What the exercise asks
In the page excerpt on measuring the distance between functions, which two commonly used norms are named as alternatives to consider if the L2 norm does not meet one's requirements?

Page excerpt
++++++++++++++++++++
If you have functions that are of the type y = f(x) and they are defined over the same domain, then a common way to find the "distance" is to use the L2 norm as explained here http://en.wikipedia.org/wiki/L2_norm#p-norm. This is simply the integral of the absolute value of the difference between the functions squared. If you have parametric curves then you cannot directly employ this approach. If the L2 norm is not good enough for your requirements then you will need to provide a more concrete definition of what you mean by "distance". If you are unclear as to what you need try taking a look at different types of mathematical norm and see if any of the commonly used ones are what you need (ie L1 norm, uniform norm). The wikepedia link above is a good start point. If the L2 is good enough then you need a way to calculate the integral that you have - there are many many numerical integration techniques out there and I suggest google is your friend here (or a good numerical analysis text book).
++++++++++++++++++++
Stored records

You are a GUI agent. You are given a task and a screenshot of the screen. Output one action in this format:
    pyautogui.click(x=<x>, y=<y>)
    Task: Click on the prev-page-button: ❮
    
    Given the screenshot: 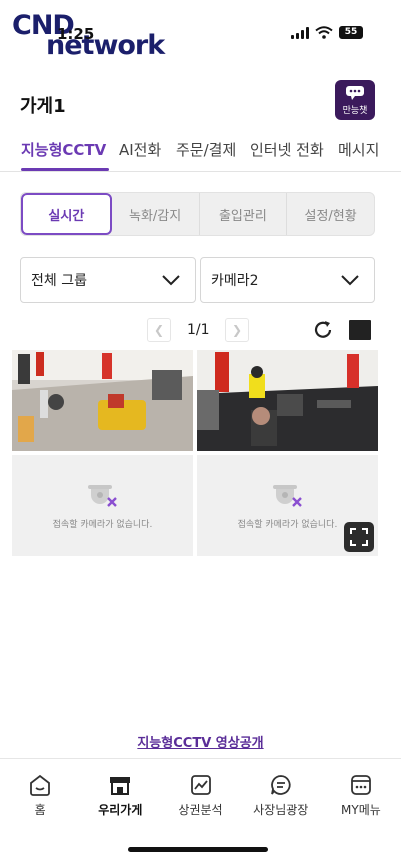 What is the action you would take?
    pyautogui.click(x=159, y=330)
++++++++++++++++++++
Solution below
The L1 norm and the uniform norm.